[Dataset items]
⟨
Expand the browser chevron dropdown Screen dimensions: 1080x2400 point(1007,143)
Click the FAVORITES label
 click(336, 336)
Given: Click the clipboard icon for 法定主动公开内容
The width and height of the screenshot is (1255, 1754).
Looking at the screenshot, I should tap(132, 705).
⟩
__Exercise brief__. What needs duplicating is the run of lines from the one containing "Given: Click the clipboard icon for 法定主动公开内容" through the last line of the entries above, exact and complete.

__Solution to this exercise__.
Given: Click the clipboard icon for 法定主动公开内容
The width and height of the screenshot is (1255, 1754).
Looking at the screenshot, I should tap(132, 705).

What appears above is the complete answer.